Udine, parapendista perde la vita a Nimis

Il pilota, un 64enne di nazionalità olandese, è precipitato in un bosco. L'intervento dei tecnici del Soccorso Alpino non ha potuto fare altro che constatare il decesso. Nelle stesse ore una missione in Trentino, con la parapendista recuperata illesa

 

Un parapendista di 64 anni, di nazionalità olandese, è deceduto in seguito ai traumi riportati cadendo al suolo nella giornata di oggi a Nimis, in provincia di Udine. L'attivazione per la stazione locale del Soccorso Alpino - attivati anche Guardia di Finanza, Vigili del Fuoco e Carabinieri - e per l'elisoccorso regionale è arrivata da Sores (Sala operativa regionale emergenze sanitarie) intorno alle 13. Non è dato sapere se ci sia stato l'avvistamento della vela in caduta da parte di terzi o se il pilota sia riuscito a dare l'allarme prima di cadere via radio.

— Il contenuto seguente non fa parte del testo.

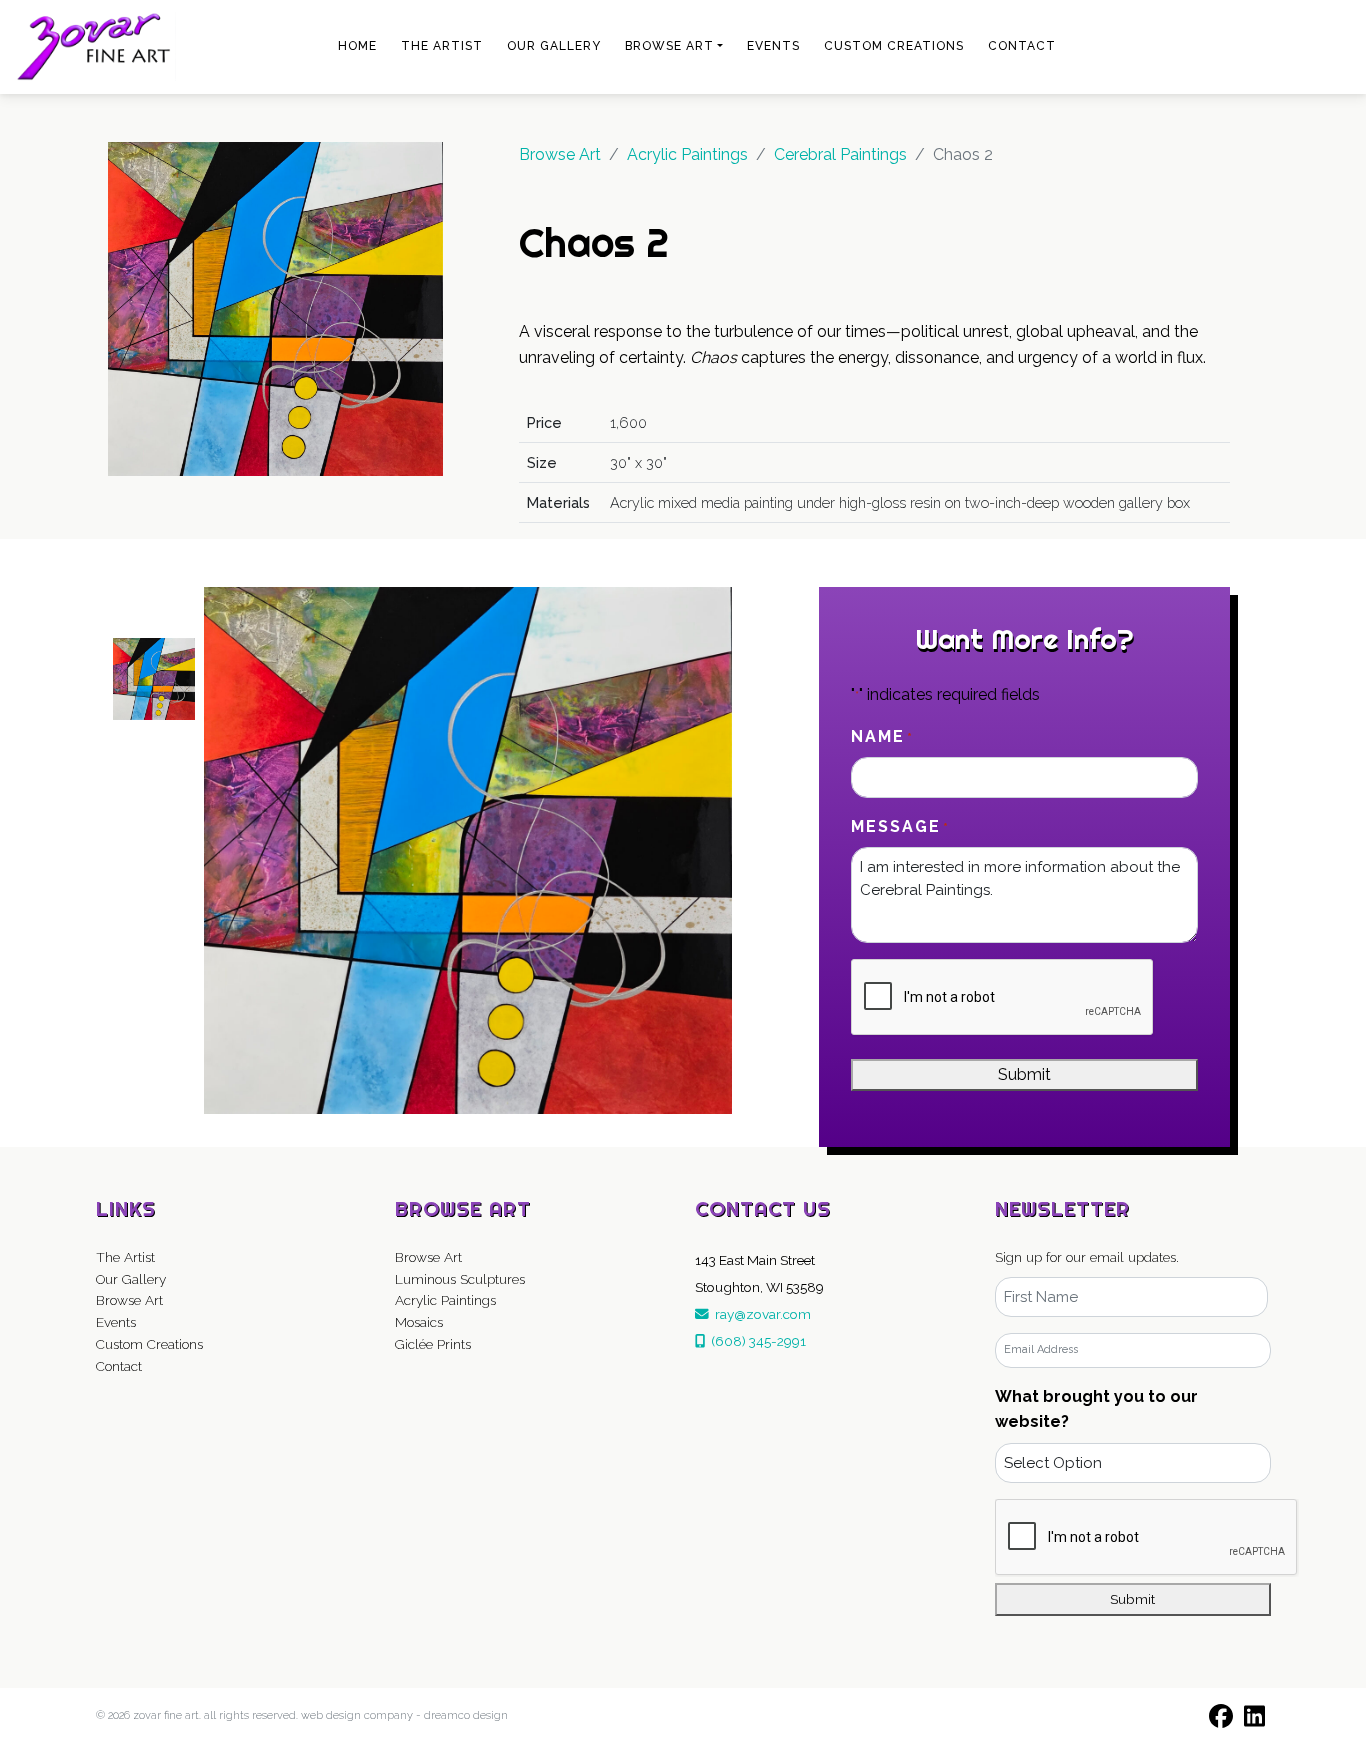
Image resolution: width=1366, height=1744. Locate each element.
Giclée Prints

Un intervento senza margine 

Il pilota era decollato dal Monte Bernadia ed è caduto sopra Torlano di Nimis in un tratto di bosco ripido. Grazie alle coordinate fornite da Sores i soccorritori, quattro tecnici della stazione di Udine, si sono calati con l'aiuto di corde dalla strada soprastante per un centinaio di metri fino sul punto in cui hanno trovato l'uomo senza vita. 

 

Per la constatazione del decesso e la rimozione/recupero della salma si è dovuto attendere l'equipaggio tecnico sanitario dell'elisoccorso regionale. L'equipaggio è stato calato sul posto con il verricello e dopo la constatazione e il nulla osta del magistrato la salma è stata recuperata e consegnata alle pompe funebri. Intervento concluso intorno alle 15.

Un altro intervento in Trentino

Un'altra pilota di parapendio, trentina classe 2000, è stata recuperata sulla parete sud del Piccolo Vernel, ad una quota di 2.900 metri, nel pomeriggio di oggi. La giovane fortunatamente era illesa: decollata con un compagno dall’Alpe Cermis con l’obiettivo di fare top landing in Marmolada – ovvero atterrarvi sulla cima – dopo avere perso troppa quota è stata costretta ad attivare il paracadute d’emergenza, la cui vela si è incastrata sulle rocce della parete, trattenendola. La chiamata al Numero Unico per le Emergenze 112 è arrivata intorno alle 14.30 da parte della parapendista stessa.

Una missione delicata

Subito è intrvenuto l’elicottero, mentre tre operatori della Stazione Alta Val di Fassa del Soccorso Alpino e Speleologico Trentino si sono messi a disposizione in piazzola. L’elicottero ha fatto dunque base a Canazei, dove ha sbarcato l’equipe sanitaria – essendo la giovane illesa – e imbarcato un soccorritore. Successivamente, sorvolando l’area, è stato individuato un punto di sbarco idoneo sulla cima di un pilastro, onde evitare di colpire vela e pilota con un flusso d’aria che avrebbe potuto causarne la caduta. Il tecnico di elisoccorso si è dunque calato per una cinquantina di metri sulla donna, mettendo lei e il parapendio in sicurezza. 

 

Una volta stabilizzata la situazione, si è provveduto a verricellare a bordo dell’elicottero dapprima il tecnico di elisoccorso con la parapendista e in un secondo momento il soccorritore della Stazione Alta Val di Fassa, che si trovava ancora sulla cima del pilastro, trasportando infine tutti a valle.